#### Trecho selecionado:
Surge então, a primeira dúvida:
Que critérios ou condições serão utilizadas para identificar o valor de
mercado?
Tal questão não é respondida pelo
referido Decreto, o que afeta substancialmente a obrigação tributária, tendo em
vista que a medida legal da grandeza do fato gerador, base de cálculo, é omissa
neste ponto.
Neste sentido, Geraldo Ataliba em
sua obra Hipótese de Incidência Tributária é enfático: “Efetivamente, em direito
tributário, a importância da base imponível é nuclear, já que a obrigação
tributária tem por objeto sempre o pagamento de uma soma de dinheiro, que
somente pode ser fixada em referência a uma grandeza prevista em lei e ínsita no
fato imponível, ou dela decorrente ou com ela relacionada”.
Adiante na leitura do Decreto
46.228/05 o art. 8º prescreve:
"Art. 8º A Secretaria Municipal
de Finanças tornará públicos os valores venais atualizados dos imóveis inscritos
no Cadastro Imobiliário Fiscal do Município de São Paulo.
§ 1º Os valores venais dos
imóveis serão atualizados periodicamente, de forma a assegurar sua
compatibilização com os valores praticados no Município, mediante pesquisa e
coleta permanente, por amostragem, dos preços correntes das transações e das
ofertas à venda no mercado imobiliário, inclusive com a participação da
sociedade representada no Conselho de Valores Imobiliários.
(...)

#### Objetivo da tarefa:
Cite, sem mudar uma palavra, tudo o que vai de "Surge então, a" até "neste ponto." no trecho sobre o Decreto 46.228/05 acima.

#### Informações fornecidas:
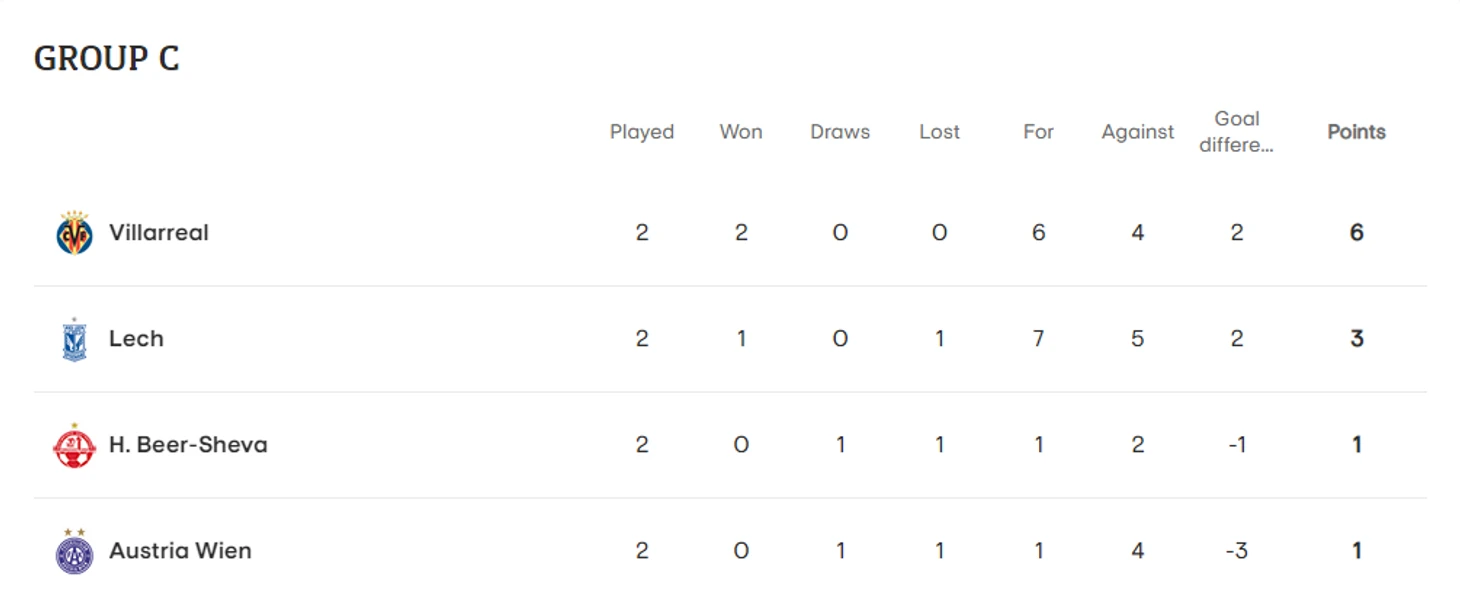Viewport: 1460px width, 609px height.
Task: Click the Lech club crest icon
Action: click(74, 339)
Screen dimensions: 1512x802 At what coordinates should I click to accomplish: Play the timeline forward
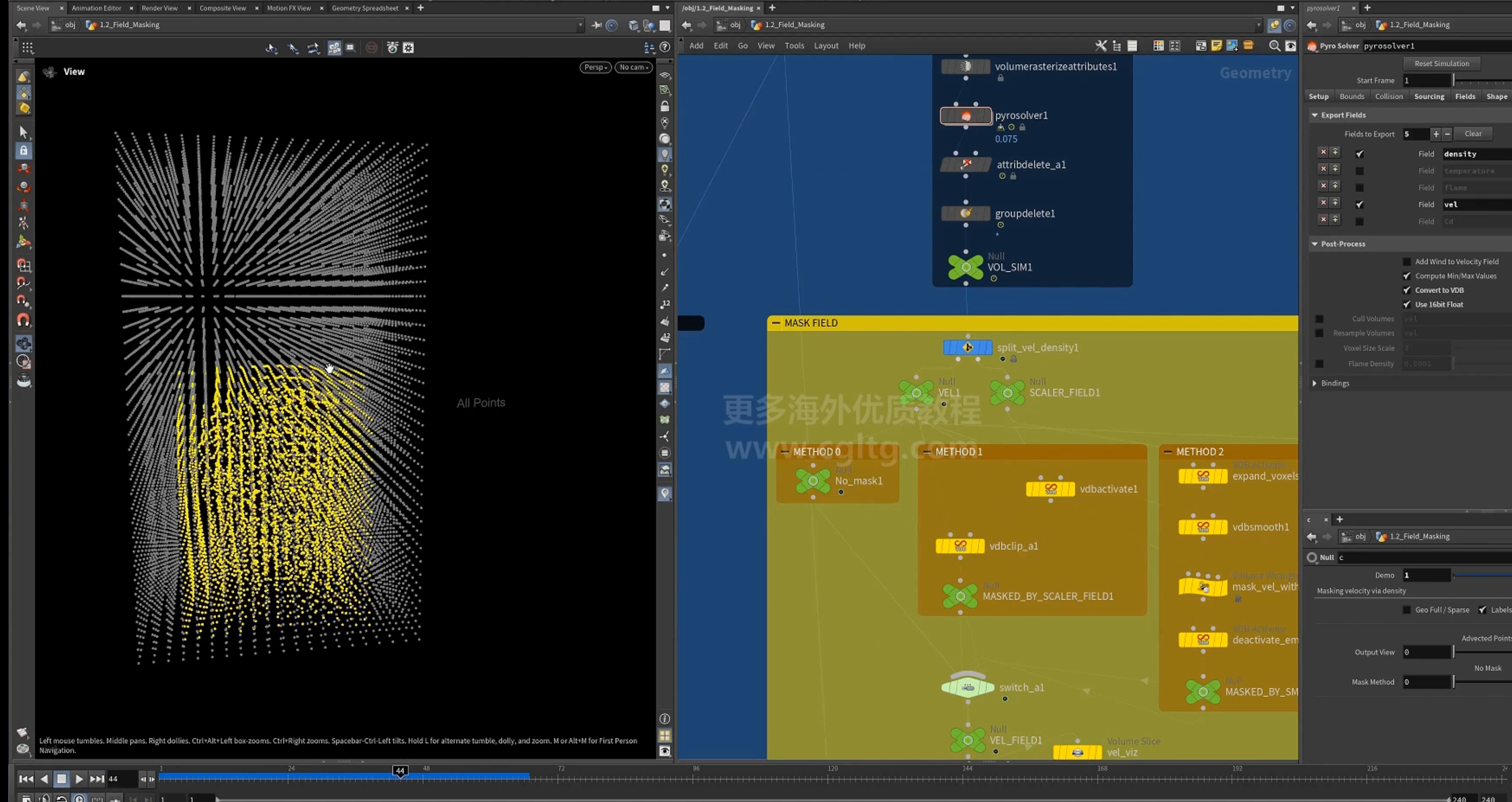(79, 778)
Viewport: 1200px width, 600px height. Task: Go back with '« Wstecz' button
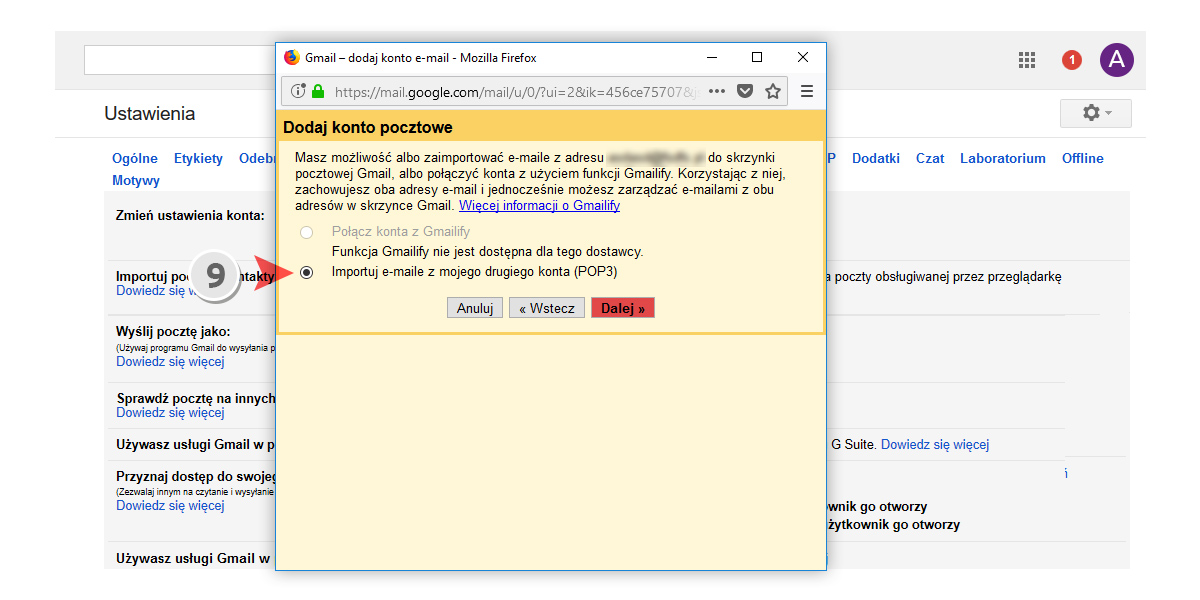point(547,308)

#### Resposta escrita:
Surge então, a primeira dúvida:
Que critérios ou condições serão utilizadas para identificar o valor de
mercado?
Tal questão não é respondida pelo
referido Decreto, o que afeta substancialmente a obrigação tributária, tendo em
vista que a medida legal da grandeza do fato gerador, base de cálculo, é omissa
neste ponto.